À cause de cela peut-être, la menace d'une croisade n'avait pas troublé outre mesure un peuple qui croyait savoir se défendre. Peut-être les Occitans s'attendaient-ils à une expédition militaire comme ils en avaient vu des dizaines, et envisageaient-ils de se défendre par les moyens ordinaires, ou de se soumettre, le cas échéant, pour la durée d'une guerre qui ne manquerait pas d'être brève.

Mais, au début de juillet 1209, lorsque la nouvelle de l'avance des croisés se répandit dans le pays, lorsque les premiers groupes de fugitifs commencèrent à remonter vers les villes, quand du haut de leurs tours de guet les sentinelles des châteaux dominant la vallée du Rhône purent voir se dérouler sur des kilomètres et des kilomètres le mouvant et interminable ruban composé de milliers d'hommes à cheval et à pied, lorsqu'ils virent le Rhône encombré par les files de barques portant les bagages et les provisions de l'armée, les populations des terres menacées par la croisade furent impressionnées par l'importance de l'armée ennemie, dont la "Chanson de la Croisade" dit qu'on n'en avait jamais vu de pareille dans le pays.
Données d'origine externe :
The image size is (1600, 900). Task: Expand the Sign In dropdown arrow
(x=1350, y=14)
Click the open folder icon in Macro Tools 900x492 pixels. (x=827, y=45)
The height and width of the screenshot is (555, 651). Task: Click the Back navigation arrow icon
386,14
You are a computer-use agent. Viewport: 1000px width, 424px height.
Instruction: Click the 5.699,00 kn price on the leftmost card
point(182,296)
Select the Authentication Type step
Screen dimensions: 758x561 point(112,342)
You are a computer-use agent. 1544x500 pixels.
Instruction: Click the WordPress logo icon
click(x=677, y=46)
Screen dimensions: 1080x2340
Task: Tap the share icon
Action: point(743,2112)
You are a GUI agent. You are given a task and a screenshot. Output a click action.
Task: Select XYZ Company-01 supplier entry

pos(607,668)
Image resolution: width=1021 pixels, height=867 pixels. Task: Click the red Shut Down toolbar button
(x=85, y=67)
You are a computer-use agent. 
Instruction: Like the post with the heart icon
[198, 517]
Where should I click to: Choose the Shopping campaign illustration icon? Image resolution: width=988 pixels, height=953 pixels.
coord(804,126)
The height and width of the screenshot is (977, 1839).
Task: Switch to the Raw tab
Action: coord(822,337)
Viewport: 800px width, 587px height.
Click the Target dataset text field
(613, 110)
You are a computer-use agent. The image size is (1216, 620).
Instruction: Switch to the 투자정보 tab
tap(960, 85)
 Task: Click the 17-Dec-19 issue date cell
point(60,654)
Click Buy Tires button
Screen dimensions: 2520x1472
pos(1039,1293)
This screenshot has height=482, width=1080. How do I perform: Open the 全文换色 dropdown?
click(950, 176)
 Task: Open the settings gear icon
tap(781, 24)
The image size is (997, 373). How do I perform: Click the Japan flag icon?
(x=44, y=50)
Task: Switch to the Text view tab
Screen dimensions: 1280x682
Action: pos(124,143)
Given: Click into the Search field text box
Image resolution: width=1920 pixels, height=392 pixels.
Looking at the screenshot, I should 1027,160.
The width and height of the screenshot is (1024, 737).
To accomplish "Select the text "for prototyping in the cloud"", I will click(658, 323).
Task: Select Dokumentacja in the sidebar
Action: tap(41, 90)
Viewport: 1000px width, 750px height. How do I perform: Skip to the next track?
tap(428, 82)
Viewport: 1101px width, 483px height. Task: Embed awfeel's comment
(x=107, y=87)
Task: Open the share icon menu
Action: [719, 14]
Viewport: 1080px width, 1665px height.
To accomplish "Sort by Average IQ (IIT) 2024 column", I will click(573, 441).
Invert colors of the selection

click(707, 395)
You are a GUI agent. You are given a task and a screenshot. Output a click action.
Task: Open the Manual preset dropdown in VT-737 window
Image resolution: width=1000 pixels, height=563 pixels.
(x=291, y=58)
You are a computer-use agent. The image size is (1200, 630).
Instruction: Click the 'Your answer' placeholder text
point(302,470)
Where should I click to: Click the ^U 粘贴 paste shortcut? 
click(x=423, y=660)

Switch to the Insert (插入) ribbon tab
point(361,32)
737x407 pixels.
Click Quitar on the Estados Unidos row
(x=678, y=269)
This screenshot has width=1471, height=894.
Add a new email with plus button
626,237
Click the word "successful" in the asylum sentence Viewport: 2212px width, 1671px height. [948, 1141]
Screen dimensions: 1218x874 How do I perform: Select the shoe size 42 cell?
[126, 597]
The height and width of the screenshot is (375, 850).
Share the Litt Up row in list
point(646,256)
Témoignage de vaincu, sans doute; il devait cependant correspondre à la réalité. Les descriptions du chroniqueur donnent à penser que la vue de la multitude armée qui descendait la vallée du Rhône avait stupéfait les contemporains comme quelque chose de monstrueux. Quelle que pût être l'issue de la guerre, la seule présence d'une telle quantité de soldats étrangers dans le pays prenait déjà des allures de catastrophe nationale.

Cette armée, de loin, paraissait plus redoutable encore qu'elle ne l'était, car, en plus des bandes de gens sans aveu qui accompagnaient toute formation militaire en campagne, l' "ost" croisée était suivie, entourée, encombrée d'une foule de pèlerins civils partis avec l'intention de gagner les indulgences promises à tout homme qui prendrait la croix, et désireux, dans leur sainte simplicité, de participer à une œuvre pie en aidant à exterminer les hérétiques. La tradition du pèlerinage des croisés civils, solidement établie par un siècle d'expéditions en Terre Sainte, lançait vers la terre hérétique ces singuliers "pèlerins" qui partaient, non pour se recueillir devant des reliques vénérées, mais pour contempler des bûchers et prendre part à des massacres. Ces civils, qui n'étaient pas une force combattante, mais plutôt une gêne pour l'armée, pouvaient cependant contribuer à donner aux troupes croisées l'aspect formidable d'un flot d'envahisseurs déferlant sur le pays.

II - BÉZIERS

Conduits par le légat Milon, les croisés avançaient rapidement: partis au début de juillet de Lyon, le 12 ils étaient déjà à Montélimar; à Valence le comte de Toulouse les avait rejoints, la croix sur la poitrine, et avait pris sa place parmi les hauts barons chefs de la croisade. Avant le 20, les croisés s'arrêtent à Montpellier, ville amie, catholique par tradition, et terre du roi d'Aragon; ce sera leur dernière halte avant le commencement des hostilités. Dans le même temps une autre armée croisée, moins importante, pénétrait dans le Languedoc par le Quercy, commandée par l'archevêque de Bordeaux accompagnés des évêques de Limoges, de Bazas, de Cahors et d'Agen, du comte d'Auvergne et du vicomte de Turenne; cette armée prit la ville de Casseneuil où plusieurs hérétiques furent pris et brûlés.

Si Raymond VI n'est plus un ennemi de la foi, les croisés ne se sont pas dérangés pour rien, et les légats ont déjà désigné le premier adversaire à abattre, le premier en titre des "fauteurs d'hérésie" du Languedoc. Les domaines du vicomte de Béziers sont de longue date considérés comme terres hérétiques par excellence, et le jeune vicomte ne possède ni l'audace ni la duplicité de son oncle et suzerain le comte de Toulouse.